### Source extract
========================

2. It appears that, while the will contest was pending, there was pending also in the same court a proceeding to determine heirship in the matter of the estate of Elizabeth D. Baxter, deceased. It is recited in the bill of exceptions that on July 11, 1932, judgment was duly given, made and entered by the court in the Baxter estate; that the defendant Sarah Jane Planner, in the proceeding “to revoke the probate of the will of Elizabeth D. Baxter, deceased, has not and never had any right, heirship, ownership, or interest of any kind in said estate of Elizabeth D. Baxter, deceased, and from which no appeal was ever taken and which is now final, conclusive and unassailable.”
And “that for the purpose only of showing that James Hamilton has ceased to be an adverse party and without interest in this litigation, it is here set forth: that on September 15, 1932, the defendant and respondent James Hamilton in the above-entitled proceeding in the estate of said Elizabeth D. Baxter, deceased, by R. F. Gaines, as his attorney thereto authorized, filed in said estate a disclaimer and withdrawal of all claims theretofore asserted by him as an heir-at-law of said Elizabeth D. Baxter, deceased, and pursuant thereto, and to the consent therein given, the above court on September 16, 1932, duly made and entered an order in its minutes in said estate whereby there was ordered withdrawn and stricken from the files in said estate and disregarided in toto the answer and amended answer by said defendant James Hamilton, filed in *265the heirship proceedings in the estate of said Elizabeth D. Baxter, deceased.”
It is also recited that Clifford moved to strike ont “the preceding paragraph,” on the ground that it is “no part of the proceedings leading up to the order and judgment dismissing the contest, and it occurring after the entry of such judgment could not affect any matter then known to the court or parties.”
The court overruled Clifford’s objection, and he was allowed an exception. Conceding that the motion should have been sustained, the matter is material only upon the question of the validity of the appeals, as will presently appear.
a. Plaintiffs and Clifford have moved to dismiss the appeals. Neither Planner nor Hamilton, alleged nephew, were served with notice of appeal, by reason whereof it is said the court may not proceed for want of jurisdiction, because all necessary parties are not here. Planner and Hamilton are not necessary parties here, unless they are parties adverse to the contentions of appellants. An “adverse party,” within the meaning of the statute (Rev. Codes 1921, sec. 9733), is a party to a judgment whose rights may be injuriously affected by its reversal or modification, or one who has an interest in opposing the object sought to be accomplished by the appeal. (Mitchell v. Banking Corporation, 81 Mont. 459, 264 Pac. 127, and cases cited.)

========================

### Source data
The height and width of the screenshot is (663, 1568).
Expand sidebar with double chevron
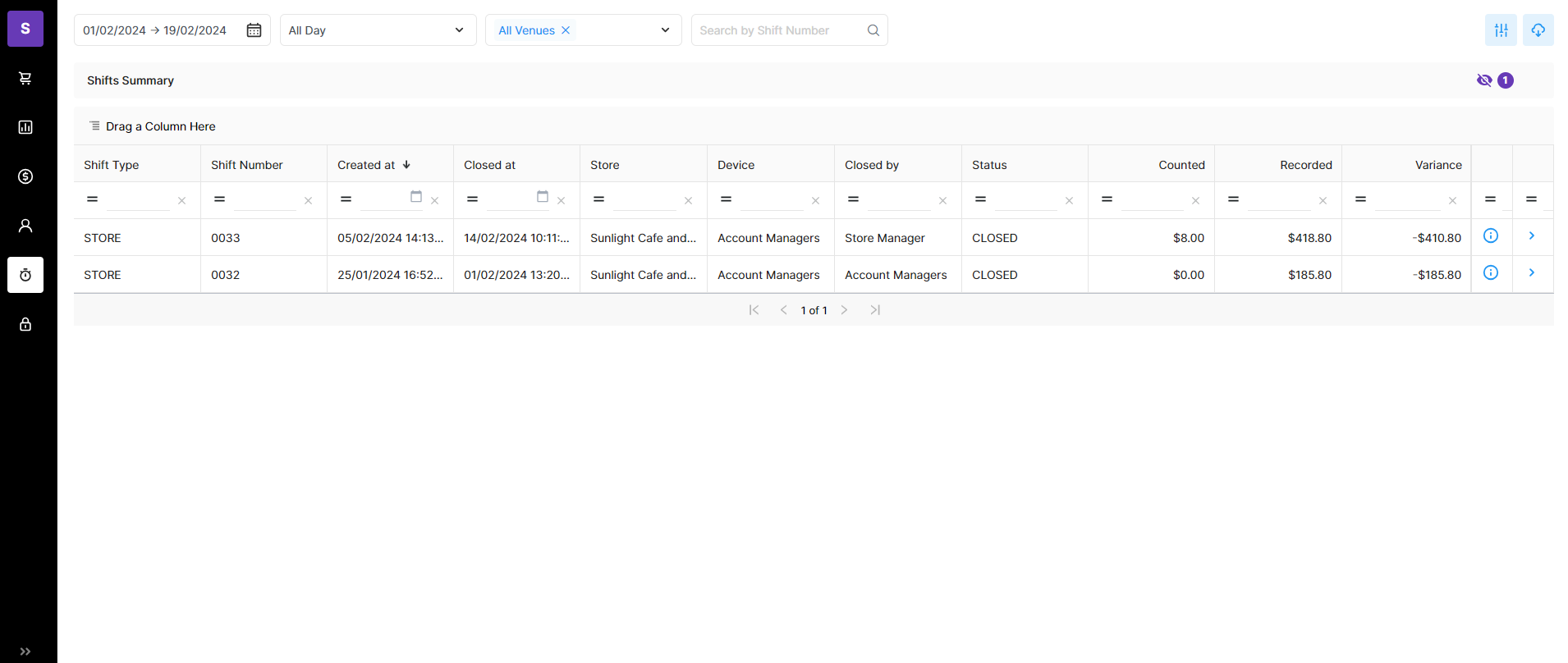(x=25, y=652)
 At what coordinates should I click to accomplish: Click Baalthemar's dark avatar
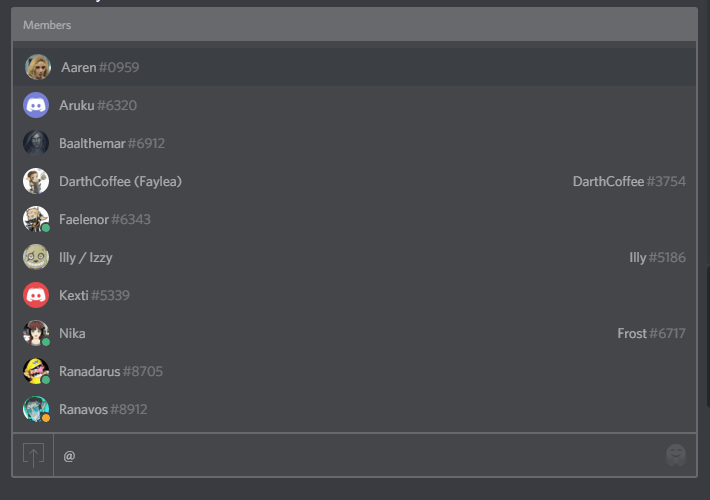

========================

### Task brief
Write out everything in the will contest passage from "It is also recited" down to "will presently appear.", word for word.

### Solved exercise
It is also recited that Clifford moved to strike ont “the preceding paragraph,” on the ground that it is “no part of the proceedings leading up to the order and judgment dismissing the contest, and it occurring after the entry of such judgment could not affect any matter then known to the court or parties.”
The court overruled Clifford’s objection, and he was allowed an exception. Conceding that the motion should have been sustained, the matter is material only upon the question of the validity of the appeals, as will presently appear.